Fannie watched. He must’ve understood her posture to know she was bragging.
“I can’t wait to eat it. Haven’t had much cake in a long time. Not since we were stationed in a little town in the north of France before the big push.”
Fannie moved to their small secretary in the next room and pulled out a pad of paper and a pencil. She brought it into the kitchen and slipped it beside her plate casually, catching Cal with a glance before he lowered his eyes. “I’ll go wash, if that’s all right.”
Jerry came in and flicked on a switch as the shadows of evening had begun to pervade the room. “Ta-da. Got the electricity hooked up after you and Dale left.”
“Wow!” Cal gave an impressed nod before he left the room. Fannie could plainly see now that he reacted according to their actions. It was subtle. A trick he’d learned, no doubt.
“Get the milk, Patsy.”
She pushed away from her masterpiece of confection and retrieved the milk pitcher.
“I’m surprised he didn’t notice the electric appliances before I hit the switch,” Jerry said. He shoved up his sleeves and pulled out his usual chair.
“He’s got a lot to absorb.” Mom set a platter on the table. “Fannie?”
“Yes?” Fannie pulled out the chair next to Cal’s place.
“Everything all right?”
“Sure.” She shrugged, but she was glad to busy herself taking her seat and not having to look her mother in the eye. She could tell them before he came back, but she thought it might be better to wait. He might want to tell them himself, or at least not have them all staring at him as he walked into the room. Mom would probably cry.
She didn’t have any more time to think about their responses as Calvin returned to the kitchen and took his place beside Fannie.
“You could sit in Dad’s chair,” Patsy said, her voice solemn and serious.
Cal hadn’t heard. Without any acknowledgment whatsoever, he reached for the pitcher and poured a glass of milk.

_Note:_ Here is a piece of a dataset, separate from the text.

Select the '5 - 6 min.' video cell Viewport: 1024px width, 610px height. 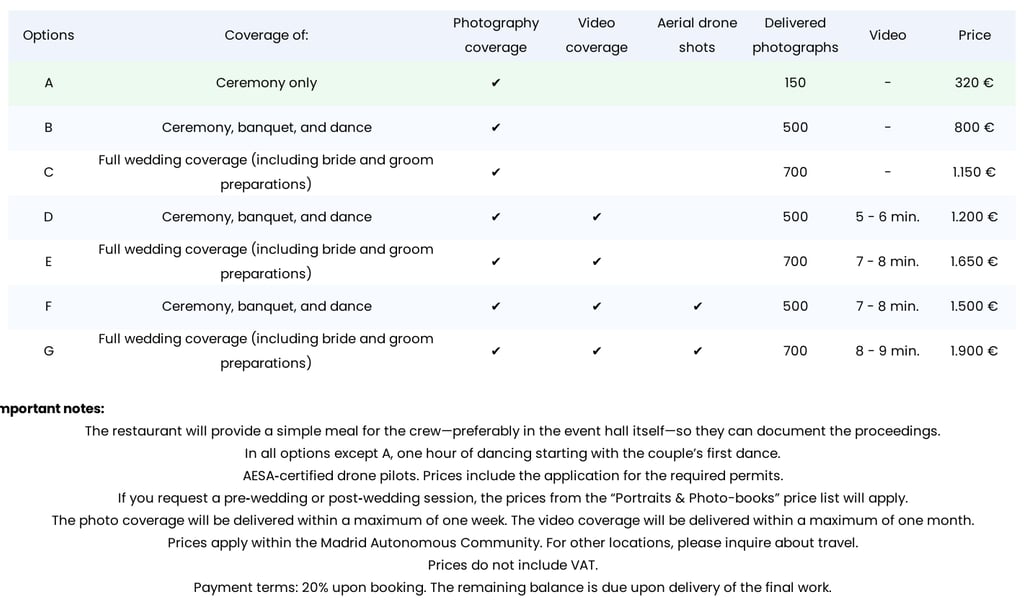coord(888,217)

Patsy’s brow curled as she looked at Cal. She cleared her throat. “Cal … I said you can have Dad’s seat. We don’t mind. It would be nice.” When Cal proceeded to open his napkin without hearing, Patsy glanced at Fannie.

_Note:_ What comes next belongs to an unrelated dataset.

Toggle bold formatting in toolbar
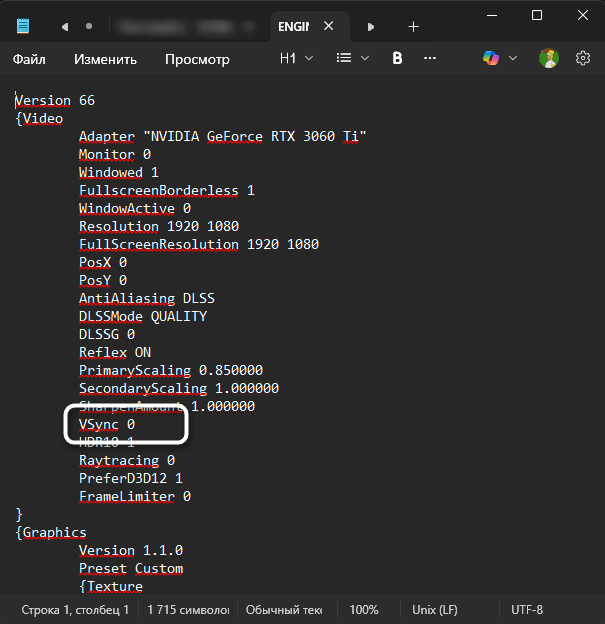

“I’m starved too, Mom.” Fannie drew the attention to their mom, who carried a kettle and set it on the trivet in the center of the table. “Whew. That was heavy.”
“Smells heavenly,” Fannie said.
Patsy ignored the food. “Tell Cal he can have Dad’s place at the table. It’s all right, isn’t it, Mom?”
Mom cast a smile from Patsy to Calvin. “Sure, it is. Be nice to have a man at the head of the table again.”